HOW TO COMPLETE THIS TASK: Repeat the lines of the data exactly and exclude any picture among them.

Segment Open

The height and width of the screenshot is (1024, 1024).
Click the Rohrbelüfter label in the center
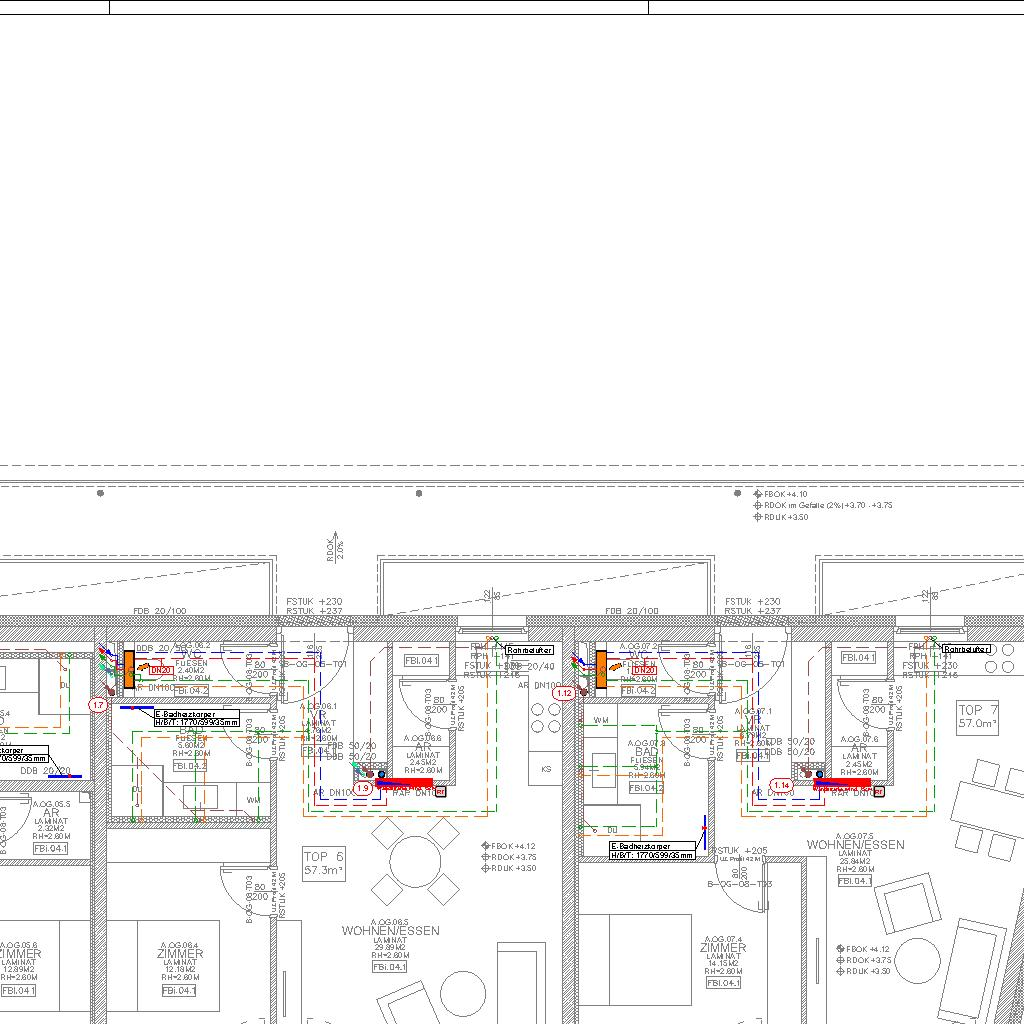click(x=529, y=650)
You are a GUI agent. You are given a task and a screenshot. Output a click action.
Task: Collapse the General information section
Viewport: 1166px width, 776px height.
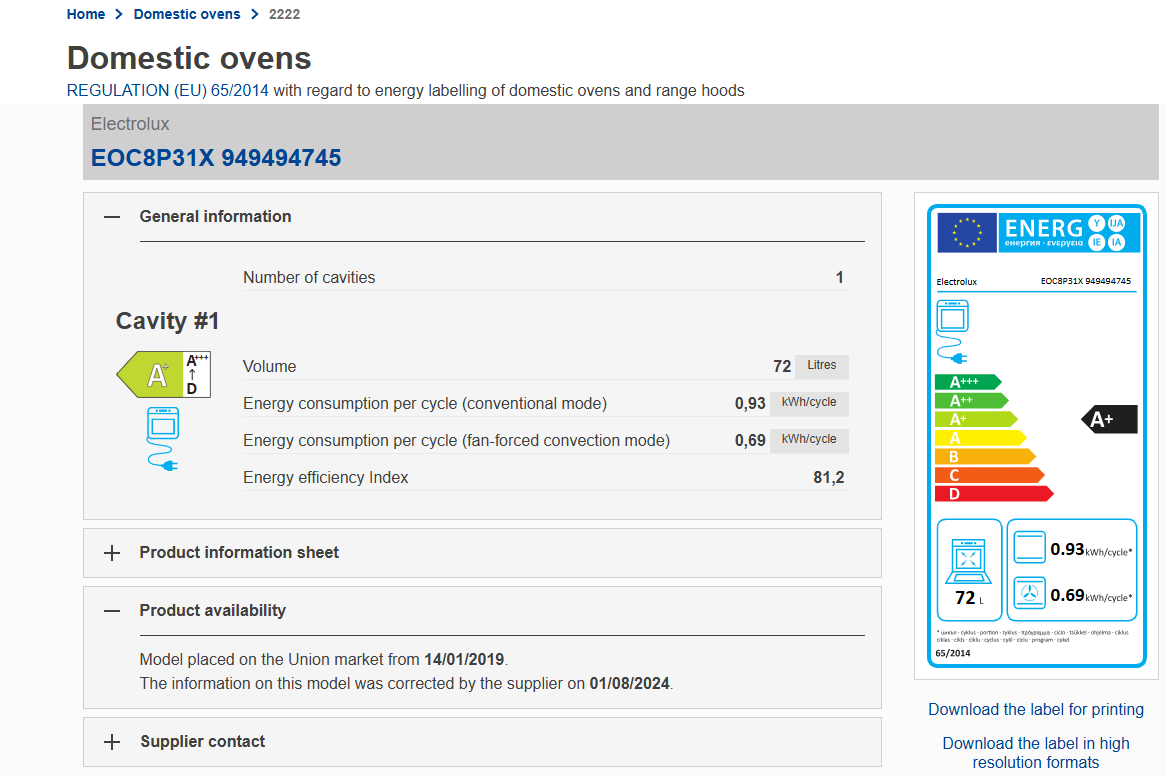coord(112,217)
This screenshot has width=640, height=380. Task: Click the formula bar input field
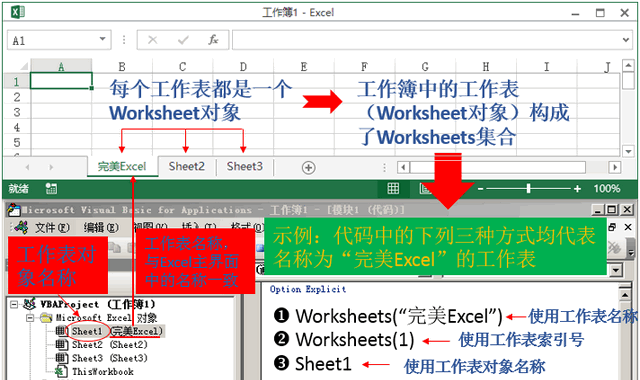pyautogui.click(x=427, y=40)
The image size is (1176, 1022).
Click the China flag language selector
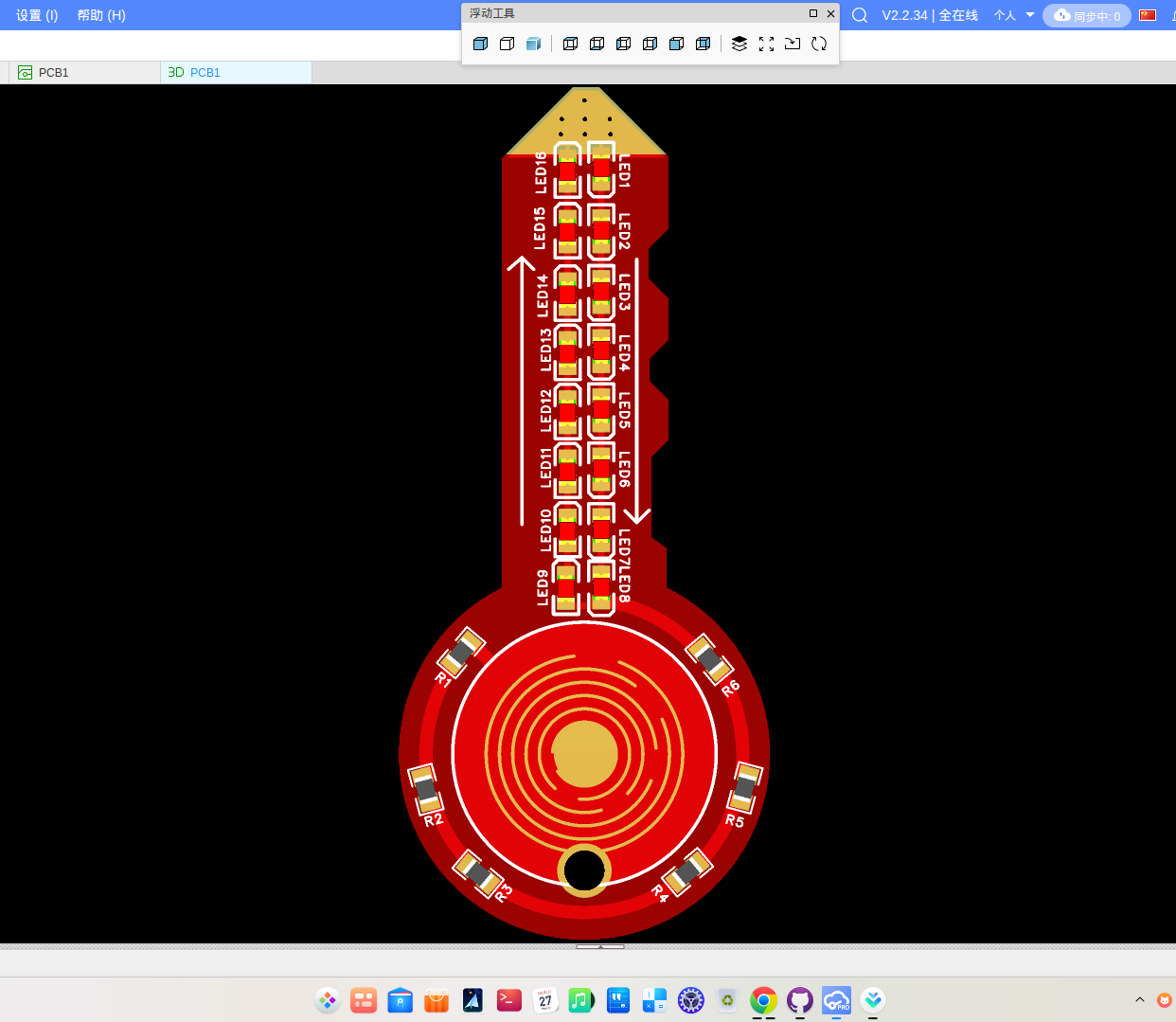pos(1148,15)
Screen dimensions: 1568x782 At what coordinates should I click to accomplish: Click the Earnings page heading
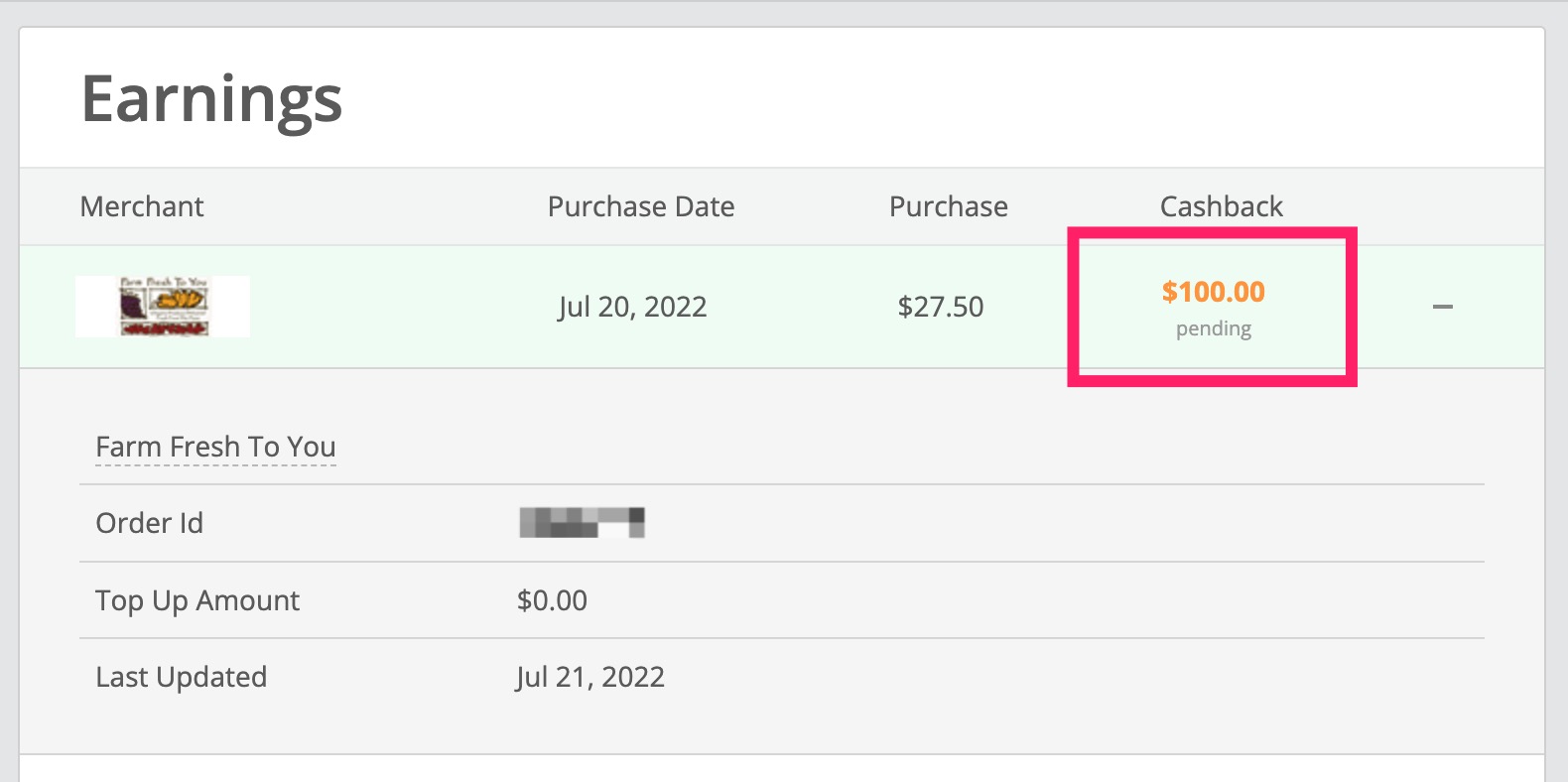coord(211,99)
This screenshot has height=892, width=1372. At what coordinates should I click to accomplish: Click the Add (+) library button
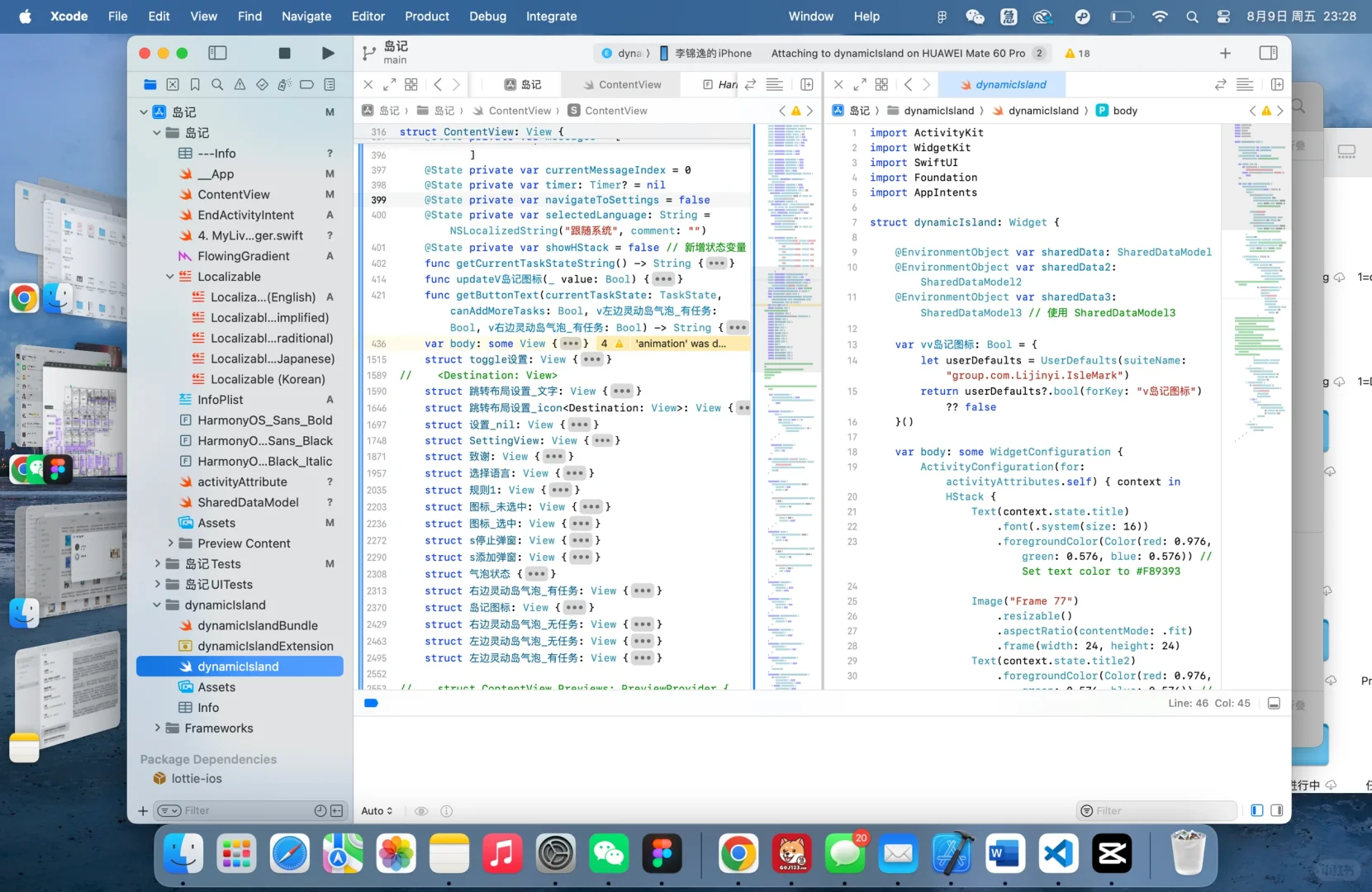click(x=1225, y=53)
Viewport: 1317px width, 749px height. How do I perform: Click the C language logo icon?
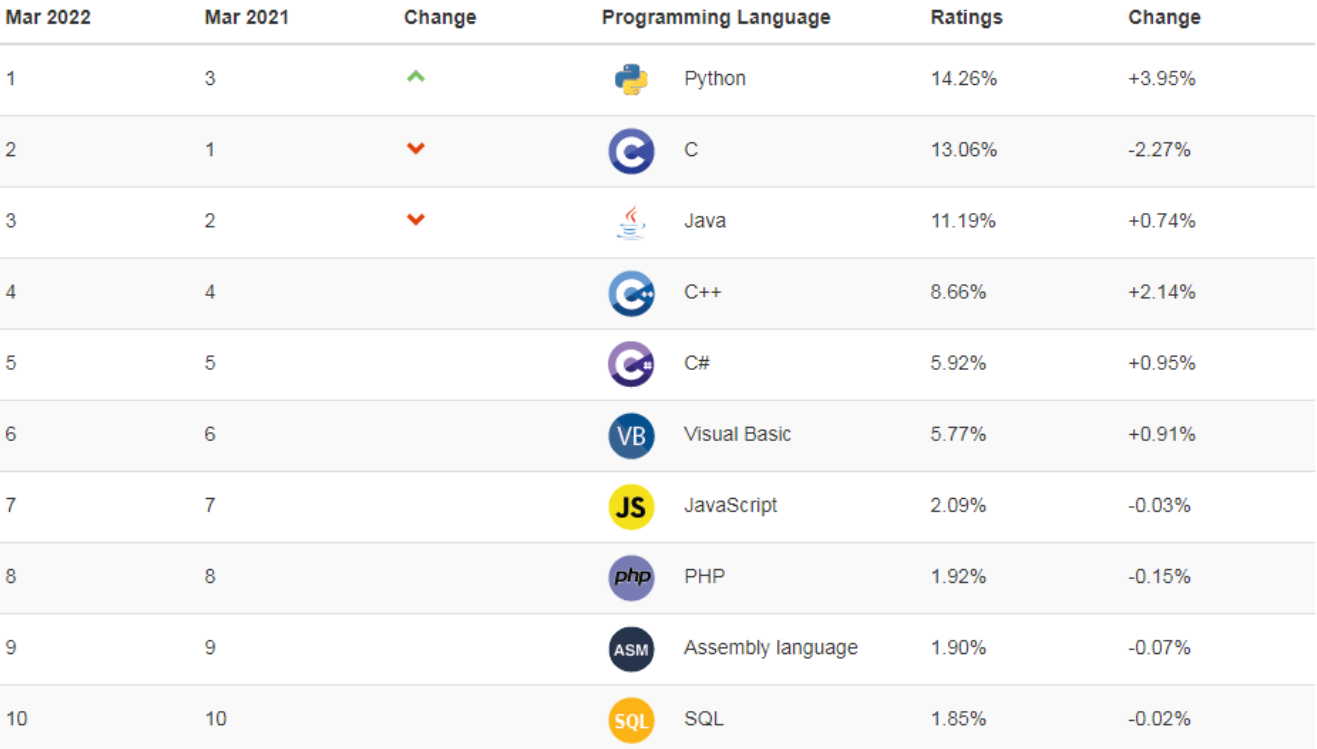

Segment Closed

ANSWER BELOW:
The height and width of the screenshot is (1024, 1024).
Click the Rohrbelüfter label in the center
click(x=529, y=650)
You are a GUI agent. You are given a task and a screenshot. Output a click action.
Task: Collapse the General information section
Viewport: 1166px width, 776px height.
coord(112,217)
This screenshot has width=640, height=380. Task: Click the formula bar input field
pyautogui.click(x=427, y=40)
The image size is (1176, 1022).
Click the China flag language selector
pos(1148,15)
Screen dimensions: 1568x782 At what coordinates should I click to accomplish: Click the Earnings page heading
coord(211,99)
This screenshot has height=892, width=1372. At what coordinates should I click to accomplish: Click the Add (+) library button
click(x=1225, y=53)
Viewport: 1317px width, 749px height. How do I perform: Click the C language logo icon?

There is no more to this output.